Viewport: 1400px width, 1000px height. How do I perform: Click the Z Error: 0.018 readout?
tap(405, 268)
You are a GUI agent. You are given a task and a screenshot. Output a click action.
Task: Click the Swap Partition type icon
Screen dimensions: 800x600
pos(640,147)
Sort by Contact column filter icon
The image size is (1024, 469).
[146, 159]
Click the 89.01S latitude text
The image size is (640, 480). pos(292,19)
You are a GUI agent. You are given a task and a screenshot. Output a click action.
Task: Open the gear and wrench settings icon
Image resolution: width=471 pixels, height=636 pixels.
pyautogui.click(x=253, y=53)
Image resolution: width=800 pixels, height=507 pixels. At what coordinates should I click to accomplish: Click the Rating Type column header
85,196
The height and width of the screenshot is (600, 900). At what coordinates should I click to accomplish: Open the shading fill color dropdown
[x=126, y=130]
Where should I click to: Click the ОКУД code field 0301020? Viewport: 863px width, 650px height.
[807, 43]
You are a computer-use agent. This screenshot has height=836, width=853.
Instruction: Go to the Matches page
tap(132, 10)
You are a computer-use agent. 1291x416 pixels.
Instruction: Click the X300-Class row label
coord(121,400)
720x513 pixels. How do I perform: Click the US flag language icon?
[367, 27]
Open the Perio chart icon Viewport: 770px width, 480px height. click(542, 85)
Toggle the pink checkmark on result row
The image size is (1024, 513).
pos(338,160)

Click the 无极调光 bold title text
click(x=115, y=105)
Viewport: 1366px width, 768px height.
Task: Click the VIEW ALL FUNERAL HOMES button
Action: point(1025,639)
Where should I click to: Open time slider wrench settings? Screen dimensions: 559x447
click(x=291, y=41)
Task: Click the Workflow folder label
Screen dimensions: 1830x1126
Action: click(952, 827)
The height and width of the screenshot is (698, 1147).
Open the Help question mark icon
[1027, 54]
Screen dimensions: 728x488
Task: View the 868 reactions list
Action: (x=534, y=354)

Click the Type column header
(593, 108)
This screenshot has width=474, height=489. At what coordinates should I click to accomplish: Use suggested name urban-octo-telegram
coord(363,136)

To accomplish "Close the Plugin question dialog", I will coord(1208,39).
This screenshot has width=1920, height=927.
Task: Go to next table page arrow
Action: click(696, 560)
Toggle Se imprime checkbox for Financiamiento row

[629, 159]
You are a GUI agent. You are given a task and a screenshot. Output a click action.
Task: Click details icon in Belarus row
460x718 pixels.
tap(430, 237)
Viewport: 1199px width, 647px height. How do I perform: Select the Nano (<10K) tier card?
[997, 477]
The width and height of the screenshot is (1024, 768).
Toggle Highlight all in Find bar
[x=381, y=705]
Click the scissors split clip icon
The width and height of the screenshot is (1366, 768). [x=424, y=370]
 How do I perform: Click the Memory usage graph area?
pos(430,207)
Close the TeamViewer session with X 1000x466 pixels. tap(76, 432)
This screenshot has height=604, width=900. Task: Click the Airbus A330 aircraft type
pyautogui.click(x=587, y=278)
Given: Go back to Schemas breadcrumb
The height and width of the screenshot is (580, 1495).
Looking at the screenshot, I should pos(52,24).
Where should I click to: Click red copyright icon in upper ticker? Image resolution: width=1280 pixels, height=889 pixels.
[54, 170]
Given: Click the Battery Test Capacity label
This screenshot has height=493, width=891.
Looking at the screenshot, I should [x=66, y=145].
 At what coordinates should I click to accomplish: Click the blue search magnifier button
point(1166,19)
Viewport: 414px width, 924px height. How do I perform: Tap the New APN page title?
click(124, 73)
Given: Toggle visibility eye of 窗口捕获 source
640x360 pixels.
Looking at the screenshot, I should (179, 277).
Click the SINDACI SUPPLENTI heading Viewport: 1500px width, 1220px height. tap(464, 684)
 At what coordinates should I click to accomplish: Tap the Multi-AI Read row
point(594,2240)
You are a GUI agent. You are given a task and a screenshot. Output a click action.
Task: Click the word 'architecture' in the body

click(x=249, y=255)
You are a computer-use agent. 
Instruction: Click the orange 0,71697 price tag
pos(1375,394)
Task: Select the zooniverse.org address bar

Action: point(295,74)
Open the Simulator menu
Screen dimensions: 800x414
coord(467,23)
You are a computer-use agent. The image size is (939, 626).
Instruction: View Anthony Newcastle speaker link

## The problem
How many of the listing's lines contain "computer"? Respond with a single number and nothing else.

## Solution to this task
4